### [Your assignment]
Beneath this task are records; count the lines among them that contain the word "Switch" and answer with the number only.

[Dataset entries]
--- --- ---

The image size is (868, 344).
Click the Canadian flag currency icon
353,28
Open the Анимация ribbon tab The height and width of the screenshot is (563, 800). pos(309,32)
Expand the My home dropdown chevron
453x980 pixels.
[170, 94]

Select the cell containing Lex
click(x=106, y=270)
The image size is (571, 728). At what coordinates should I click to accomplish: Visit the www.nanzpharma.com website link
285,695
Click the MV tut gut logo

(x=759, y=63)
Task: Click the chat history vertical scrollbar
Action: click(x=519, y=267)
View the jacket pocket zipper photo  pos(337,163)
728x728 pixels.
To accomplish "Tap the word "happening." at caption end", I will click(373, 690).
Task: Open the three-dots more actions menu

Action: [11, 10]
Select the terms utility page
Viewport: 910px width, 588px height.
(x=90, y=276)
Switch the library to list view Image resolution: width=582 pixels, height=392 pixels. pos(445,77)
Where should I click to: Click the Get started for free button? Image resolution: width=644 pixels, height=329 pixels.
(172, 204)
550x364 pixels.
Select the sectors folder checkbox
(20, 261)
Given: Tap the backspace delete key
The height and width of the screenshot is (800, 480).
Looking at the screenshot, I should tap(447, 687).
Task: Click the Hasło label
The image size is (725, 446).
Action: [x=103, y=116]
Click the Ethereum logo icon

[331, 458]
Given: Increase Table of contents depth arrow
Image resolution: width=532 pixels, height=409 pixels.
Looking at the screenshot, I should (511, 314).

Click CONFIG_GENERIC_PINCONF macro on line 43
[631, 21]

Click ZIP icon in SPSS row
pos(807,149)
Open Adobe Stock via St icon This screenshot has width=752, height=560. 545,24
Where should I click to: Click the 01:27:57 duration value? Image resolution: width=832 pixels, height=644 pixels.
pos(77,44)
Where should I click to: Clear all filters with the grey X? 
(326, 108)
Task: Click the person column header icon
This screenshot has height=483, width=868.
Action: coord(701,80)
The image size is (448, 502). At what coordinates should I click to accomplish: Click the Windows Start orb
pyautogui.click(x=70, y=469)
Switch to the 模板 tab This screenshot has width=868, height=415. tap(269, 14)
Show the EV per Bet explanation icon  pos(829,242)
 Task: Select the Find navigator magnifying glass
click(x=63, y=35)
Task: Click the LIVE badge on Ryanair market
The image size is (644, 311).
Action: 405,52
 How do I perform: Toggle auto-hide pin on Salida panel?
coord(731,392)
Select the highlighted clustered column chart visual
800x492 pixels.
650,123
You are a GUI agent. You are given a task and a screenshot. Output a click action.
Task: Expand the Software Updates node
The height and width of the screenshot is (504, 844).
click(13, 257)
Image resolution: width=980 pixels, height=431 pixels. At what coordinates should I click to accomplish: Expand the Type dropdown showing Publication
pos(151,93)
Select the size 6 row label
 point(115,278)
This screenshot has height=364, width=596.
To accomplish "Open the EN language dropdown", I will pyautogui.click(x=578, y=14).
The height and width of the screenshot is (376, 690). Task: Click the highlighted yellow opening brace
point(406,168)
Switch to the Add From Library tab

--- --- ---

### [Response area]
3